→ **DOCUMENT PASSAGE**
==================================================
# How big is your deck?



## curapa (Oct 8, 2007)

I am trying to find what the common deck sizes for a professional grade mower is in order figure out the minimum size for a fence gate. 


Thanks,
Curt


----------



## MALCO.New.York (Feb 27, 2008)

As long as the title was Not a typo.........

If I recall, gate 36 or 42??? Is the "standard" opening.


----------



## Bodger (Oct 23, 2008)

36" is standard in my area, but I don't know if there is a standard for mower width that you could rely on.
I made my gate wide to accommodate a BobCat. ...I don't have one, but if I build it, it will come!


----------



## curapa (Oct 8, 2007)

MALCO.New.York said:


> As long as the title was Not a typo.........
> 
> If I recall, gate 36 or 42??? Is the "standard" opening.


Yeah, I know what the standard opening is but I have a customer wanting a gate that is just big enough for their landscapers mower. They haven't hired the landscaper yet so I cant just call and ask. 

I am thinking 50"-54" is the standard mower width but I have seen them at 60" before. Just looking for the norm.


----------



## SLSTech (Sep 13, 2008)

curapa said:


> Yeah, I know what the standard opening is but I have a customer wanting a gate that is just big enough for their landscapers mower. They haven't hired the landscaper yet so I cant just call and ask.
> 
> I am thinking 50"-54" is the standard mower width but I have seen them at 60" before. Just looking for the norm.


Choice of 52-, 61- or 72-inch deck for most pro zero turn mowers

It depends on your area - do they do a lot of shopping centers, with small strips of grass, etc... or large acreages? Most I saw in Phoenix & out here use a 52" but be advised they have the 72" available also. 2 - 42" gates sounds about right, plus that allows for a truck to drive back there


----------



## MALCO.New.York (Feb 27, 2008)

SLS has the "correct solution". 2 x opening. Leaves room for a future " whatever" entry way.
==================================================
→ **SUPPLIED INFORMATION**

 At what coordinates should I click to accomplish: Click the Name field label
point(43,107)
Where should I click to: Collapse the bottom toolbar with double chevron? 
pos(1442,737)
==================================================
→ **CHALLENGES**
a) In the forum thread on mower deck sizes, which deck widths does SLSTech say most pro zero turn mowers come in?
b) Go on with the forum thread about mower deck sizes and gate widths from the point where it stops.

→ **ANSWERS TO EACH TASK**
a) 52, 61 or 72 inches.

b)
The other point to he made here is, take the customer by the hand and show him WHAT he NEEDS and cease to allow him/her to call the shots.


----------



## Kent Whitten (Mar 24, 2006)




----------



## curapa (Oct 8, 2007)

MALCO.New.York said:


> SLS has the "correct solution". 2 x opening. Leaves room for a future " whatever" entry way.
> 
> The other point to he made here is, take the customer by the hand and show him WHAT he NEEDS and cease to allow him/her to call the shots.


 
It is not a bossy customer issue, it is a cost and reliability issue. I can build a reliable single gate for a low cost to the customer. A reliable double gate made from PT is near impossible. Unless upgrading to cedar to calm the warping issue I do not like to build double gates.

This is for a single mom on a budget.


----------



## MALCO.New.York (Feb 27, 2008)

curapa said:


> It is not a bossy customer issue, it is a cost and reliability issue. I can build a reliable single gate for a low cost to the customer. A reliable double gate made from PT is near impossible. Unless upgrading to cedar to calm the warping issue I do not like to build double gates.
> 
> This is for a single mom on a budget.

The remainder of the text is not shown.